The audit initially was prompted by questions surrounding $268,000 in private money raised by DBEDT and spent on a state-led 2005 trade mission to China and South Korea. DBEDT asked private companies to donate money for the trip to cover extras such as the travel expenses and honorariums for local entertainers who accompanied Lingle. The donations were sent to the Pacific and Asian Affairs Council. Spending of the money was directed by DBEDT.
Money raised by sponsors paid for a variety of trip costs, including a dinner at a Shanghai restaurant where 21 glasses of $30-a-glass Dom Perignon champagne were purchased, according to the audit. A total of $8,700 was spent on the VIP dinner and a party held the following night.
Excess money not spent on the trade mission was later used to subsidize a branch office in Taiwan, and to pay for a reception at Washington Place for a visiting China official.
According to the audit, DBEDT withheld records and provided misleading information about how the trade mission was run. During the nearly two-year audit process, Higa said her agency also uncovered evidence that DBEDT did not disclose that a $399,500 federal grant actually was meant to be a reimbursement for money spent by the state.
"In fact, due to the department's characterization of the moneys as a grant rather than reimbursements, the Legislature did not consider whether it should adjust the department's budget accordingly or whether the reimbursement funds should be deposited into the state treasury," the audit said.
Federal reimbursements obtained by DBEDT were used to help subsidize a branch office in Beijing and to offset budget shortfalls at the agency.
Liu disclosed the findings of the draft version of the audit in November. He disputed its accuracy and questioned its timing. At the time, Lingle and Liu had just returned from another trade and tourism promotion trip to China.

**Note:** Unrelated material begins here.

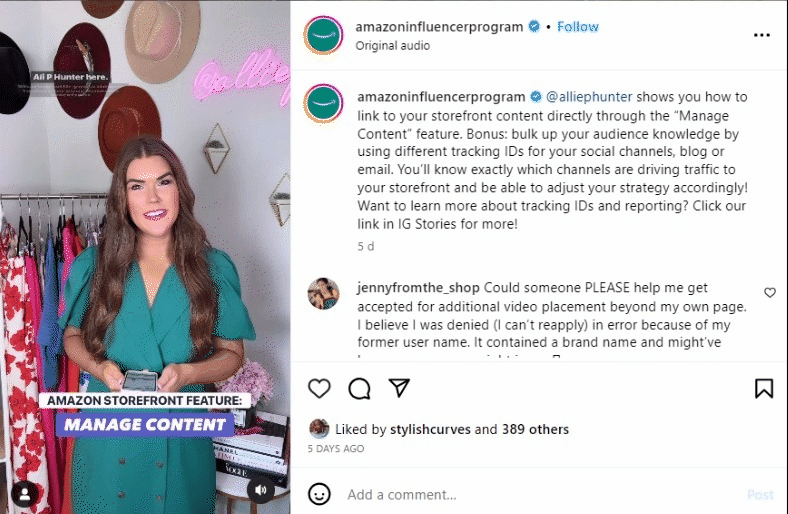
Task: Click verified badge beside header username
Action: coord(534,26)
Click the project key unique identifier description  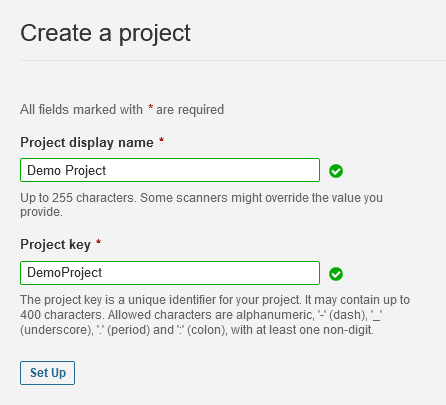215,315
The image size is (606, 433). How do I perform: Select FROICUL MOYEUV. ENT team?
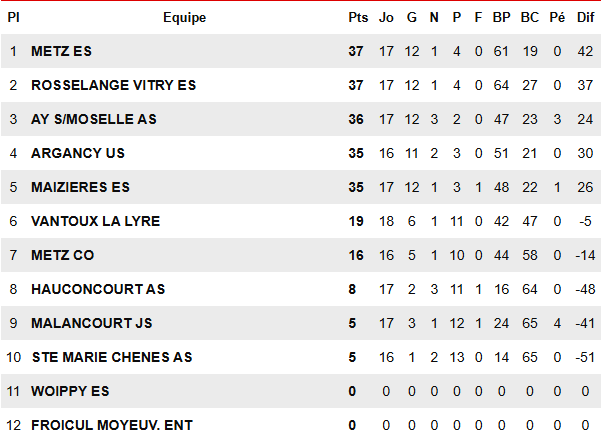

State Sen. Donna Mercado Kim, chairwoman of the Senate Ways and Means Committee, helped push for the audit and has been a vocal critic of Liu. She said the audit was a thorough and well-documented critique of the director and his agency
"The auditor's report makes it clear that Liu and DBEDT cannot be trusted to operate within the parameters of the law, and, perhaps worse, are unwilling to acknowledge their transgressions," she said in a written statement.
"Where we should hear sincere assurances of changed practices — backed up by a workable plan for improvement — we instead hear excuses and equivocation."
Liu has been the subject of several probes by state lawmakers and state departments.
In 2006 the state procurement office found that the Lingle administration did not violate procurement law when it turned to a nonprofit without competitive bidding to handle private sponsorships of the 2005 trade mission. The state attorney general's office found that the administration did not violate any criminal laws.
In April, the state auditor cited the department for a range of procurement errors that were the "direct result of its lack of training, poor management oversight, and a weak control climate."
In June, the city prosecutor declined to file misdemeanor criminal charges in relation to the department's botched award of a hydrogen investment fund contract to the lowest-rated bidder. The prosecutor said he found evidence of "incompetence," but not a crime.